• WHAT YOU NEED TO DO: Using the records below, write out only the lines from the line containing "You are a GUI" up to and including the line containing "The height and", exactly, with no pictures.

• SOURCE MATERIAL:
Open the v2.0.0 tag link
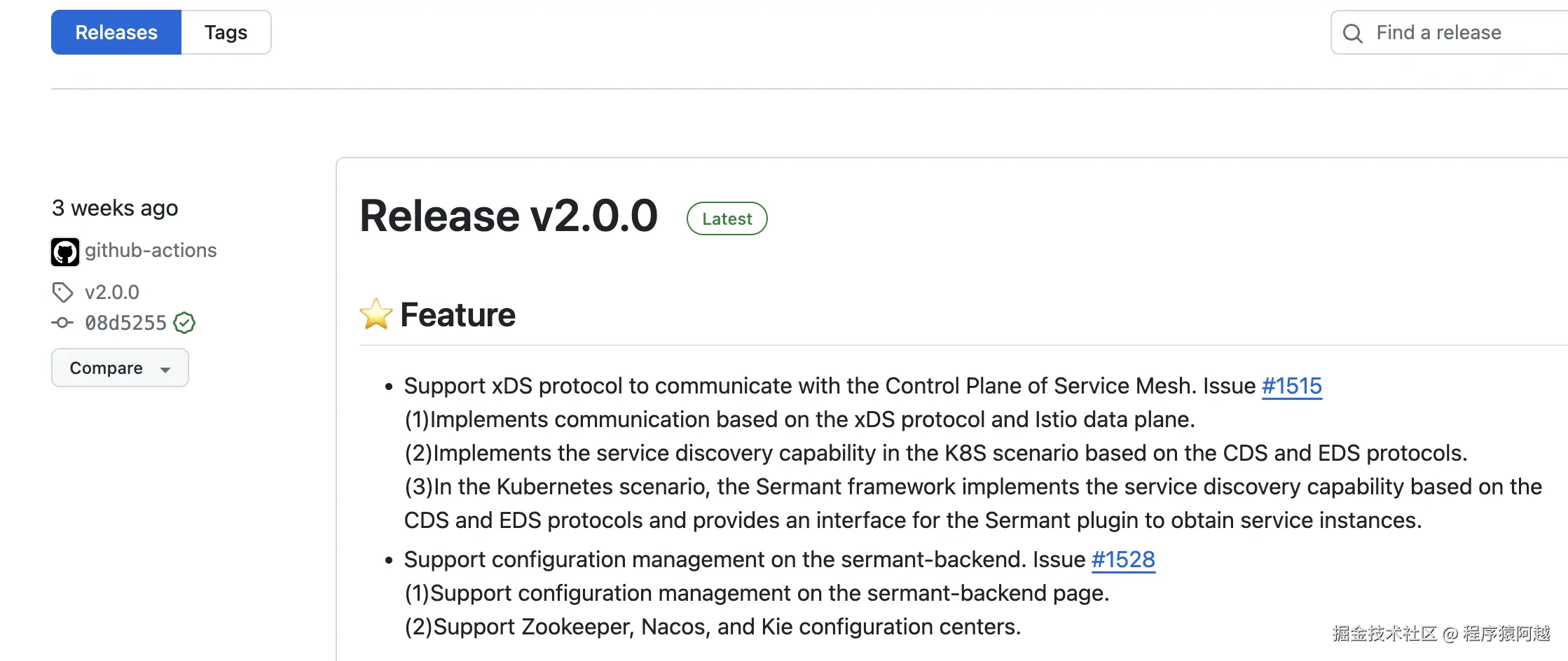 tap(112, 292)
...
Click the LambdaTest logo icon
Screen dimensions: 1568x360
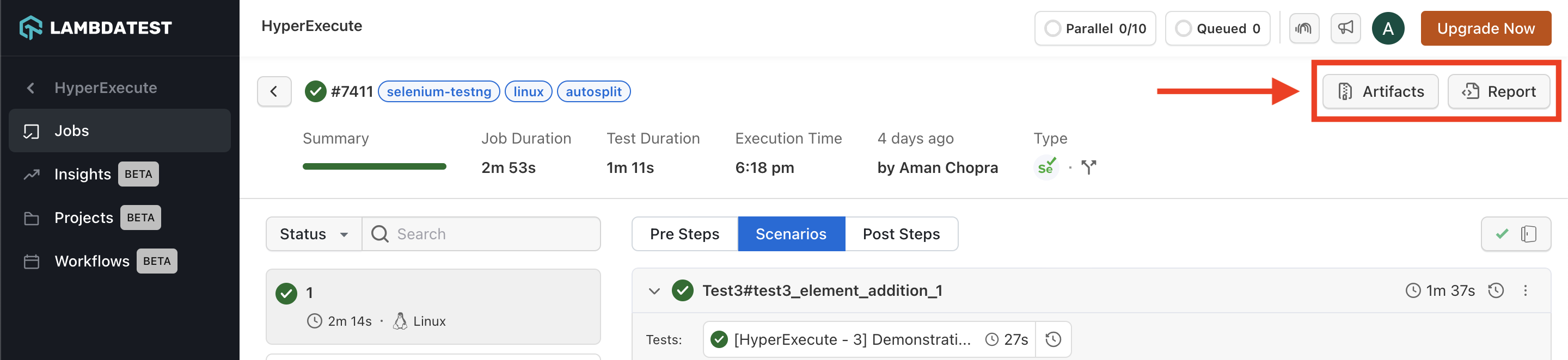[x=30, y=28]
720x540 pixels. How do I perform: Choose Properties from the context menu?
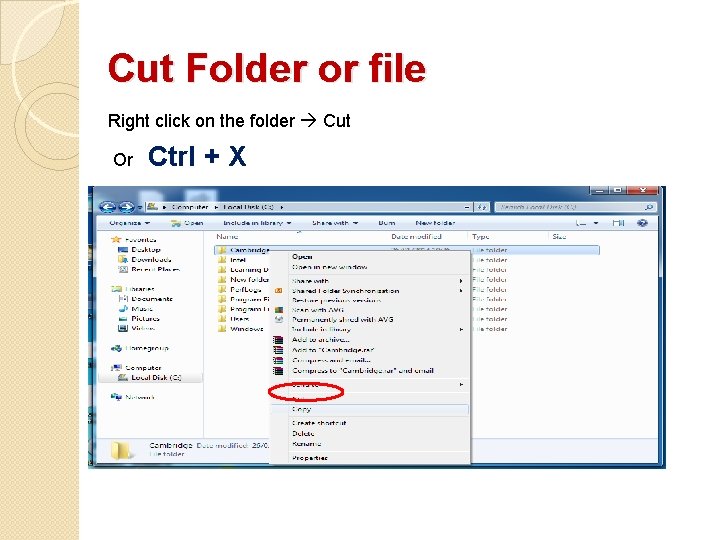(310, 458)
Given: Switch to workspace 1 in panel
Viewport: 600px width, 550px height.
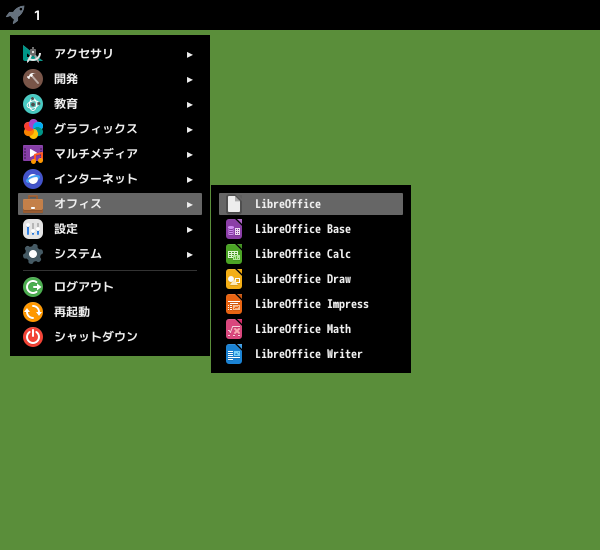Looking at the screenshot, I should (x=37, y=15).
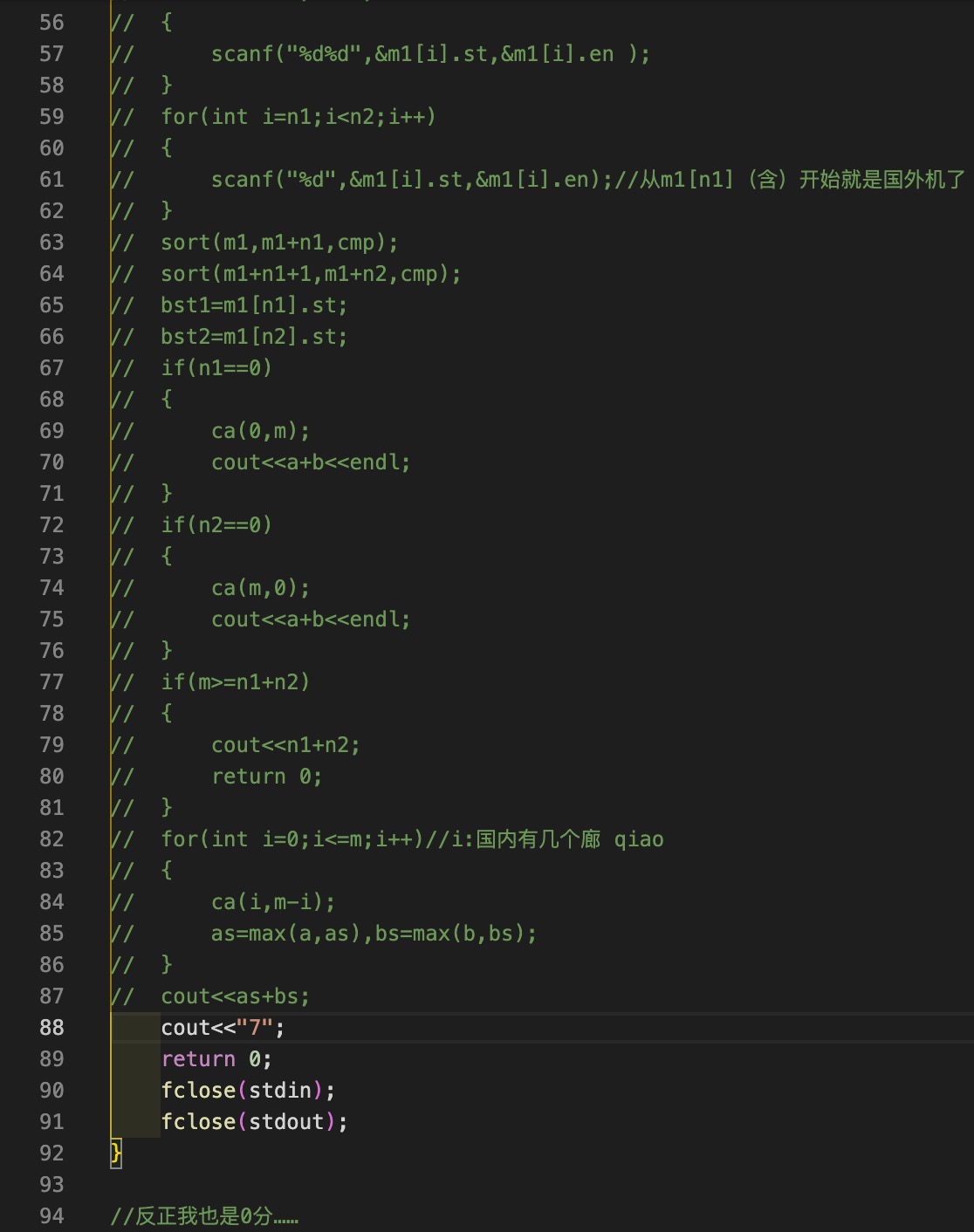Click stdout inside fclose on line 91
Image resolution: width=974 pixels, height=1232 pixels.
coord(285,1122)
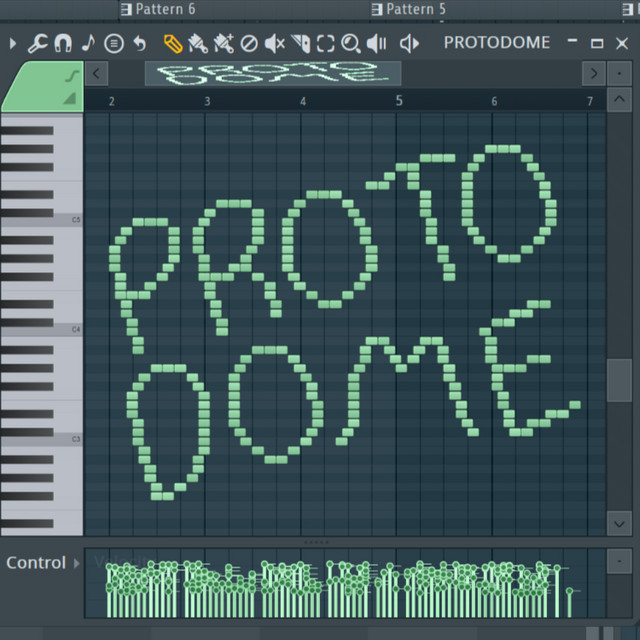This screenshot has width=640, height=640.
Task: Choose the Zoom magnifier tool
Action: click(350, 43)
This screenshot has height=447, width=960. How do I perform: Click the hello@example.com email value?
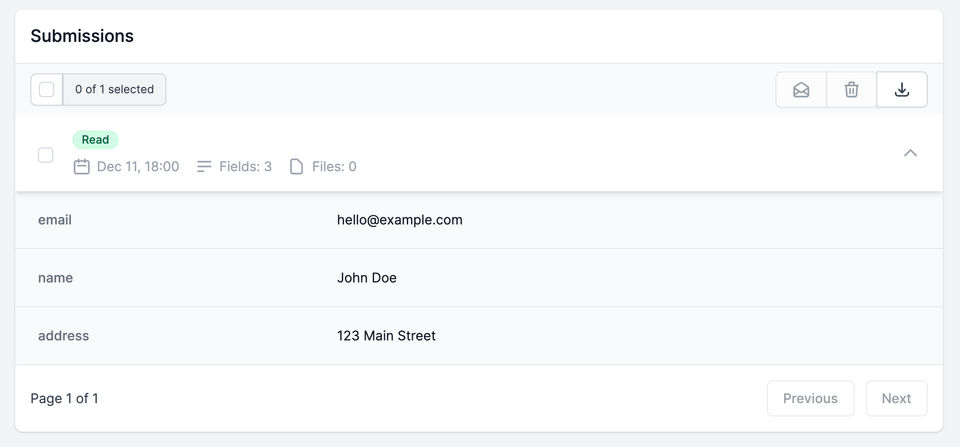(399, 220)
==
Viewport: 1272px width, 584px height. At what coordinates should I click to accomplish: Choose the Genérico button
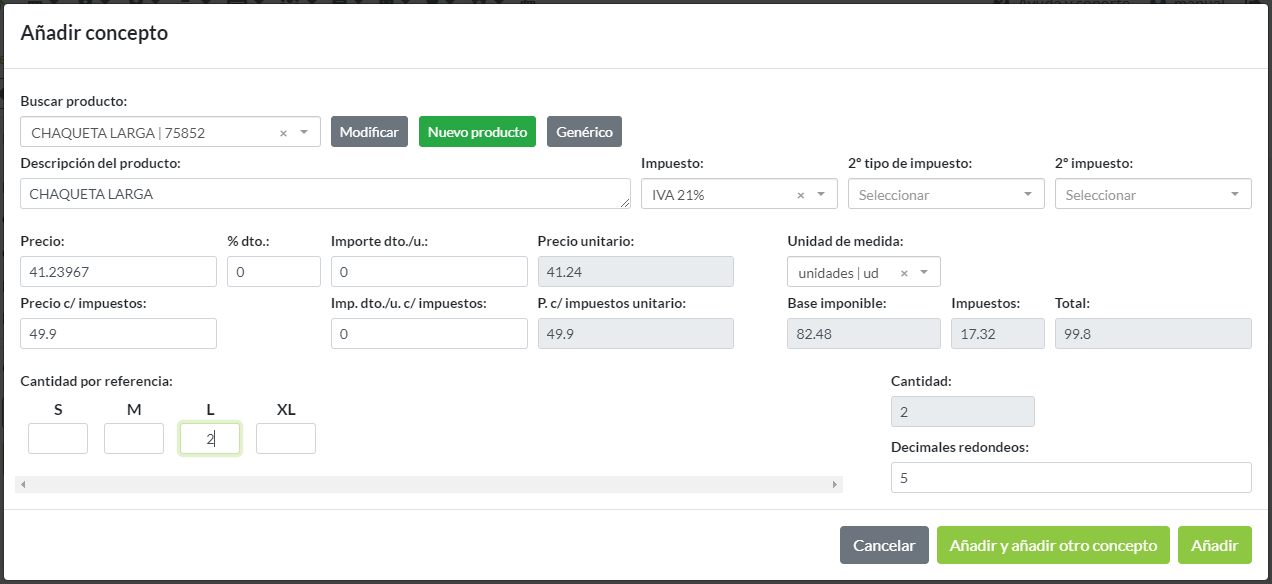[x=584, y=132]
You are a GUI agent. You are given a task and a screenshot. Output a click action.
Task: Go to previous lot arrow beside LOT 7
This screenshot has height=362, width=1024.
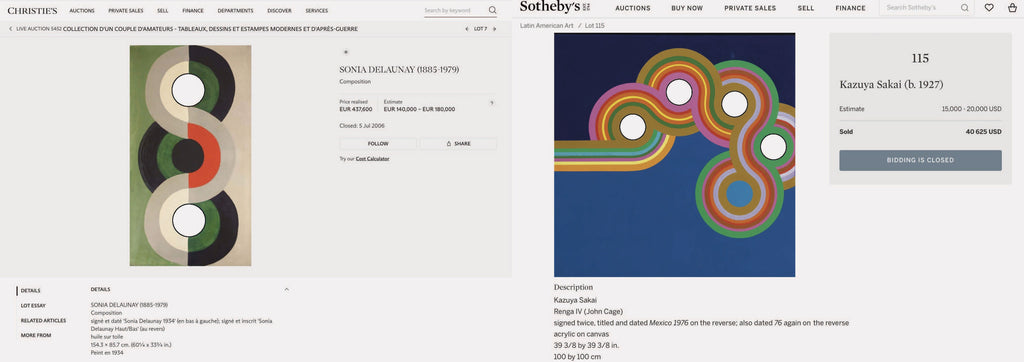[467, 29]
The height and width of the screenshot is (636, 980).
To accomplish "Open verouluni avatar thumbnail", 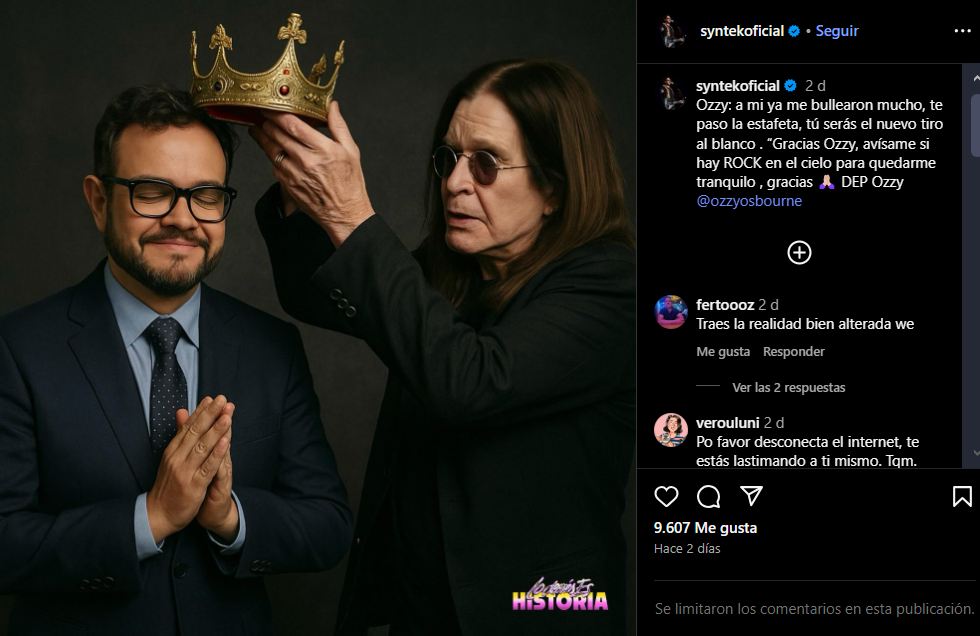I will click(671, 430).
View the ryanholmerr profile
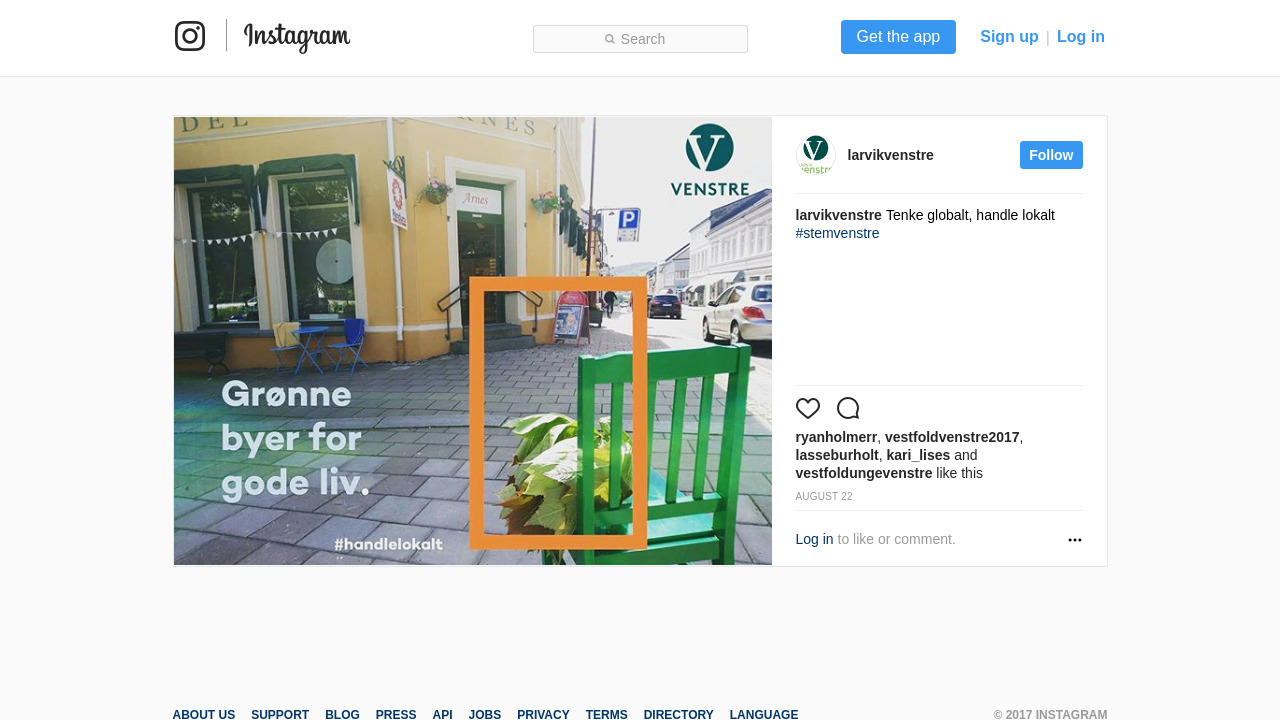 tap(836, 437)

• RESULT BELOW:
You are a GUI agent. You are given a task and a screenshot. Output a click action.
Task: Go to previous lot arrow beside LOT 7
This screenshot has height=362, width=1024.
[467, 29]
The height and width of the screenshot is (636, 980).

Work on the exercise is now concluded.